In fact, there is no evidence that measuring blood pressure with a camera is effective. Patients relying on one of these apps to manage hypertension could be getting incorrect information, and becoming sick as a consequence.
The authors conclude that much more research is needed before we can rely on apps to monitor our health reliably: “High quality, adequately powered randomized controlled trials are needed to evaluate the effectiveness of mobile-health interventions on clinical outcomes in hypertension.”
So what legal recourse does a patient have if something goes wrong after relying on a medical app?
A representative from the medical law firm Patient Claim Line recently stated that ‘health app developers are unlikely to face medical negligence suits for a misdiagnosis, since there’s no doctor-patient relationship between the app developer, the provider and the patient. That’s one of the reasons patients should always communicate with the doctor if they are using a health app, and check the accuracy of the information it provides’. But she supported the use of health apps, adding that their point ‘is to make the patient much better informed and to ask the doctor much better questions, so together they can do a much better job avoiding medical errors’.
Although app developers are unlikely to face a medical negligence suit, developers could face their own types of liability. In addition to potential liability for violating the FDA’s medical device regulations, private apps are likely to be subject to product liability claims, for example through a design defect, a breach of warranty or failure to warn.
Medical health apps help us by monitoring and analyzing our health data, but in the process they collect a huge amount of personal data. That wonderful mine of information can be a danger zone if it’s not properly secured and protected. Privacy and security of patient information are becoming major concerns.
Executive Director of The App Association Morgan Reed advises consumers to stay on the alert: “if you’ve been given a free application and you can’t figure out how it is being paid for, then the chances are high that it is being paid for by using your information for advertising.’
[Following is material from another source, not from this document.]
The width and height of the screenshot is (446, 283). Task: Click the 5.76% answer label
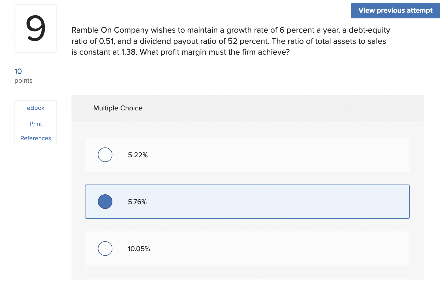point(137,202)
Even if the app isn’t selling your data, merely having insecure storage or data transfer could put your privacy at risk.
Addressing the risks
Rising awareness of the problem is leading to solutions. Several app accreditation programmes have been launched to address concerns about the quality and safety of health apps. One example is the UK’s National Health System (NHS) Health Apps Library; a curated list of apps for patient and public use. Under this programme, registered apps undergo an appraisal process that examines clinical safety and compliance with data protection law.
The app industry, government and the public realize it is important for mobile health apps to be reviewed, approved and properly regulated by governments and their health authorities.
As mobile technology becomes more embedded into our healthcare, there are opportunities for action to further address these privacy and safety concerns, minimize the risk of future privacy breaches and to prevent misdiagnosis errors and security flaws.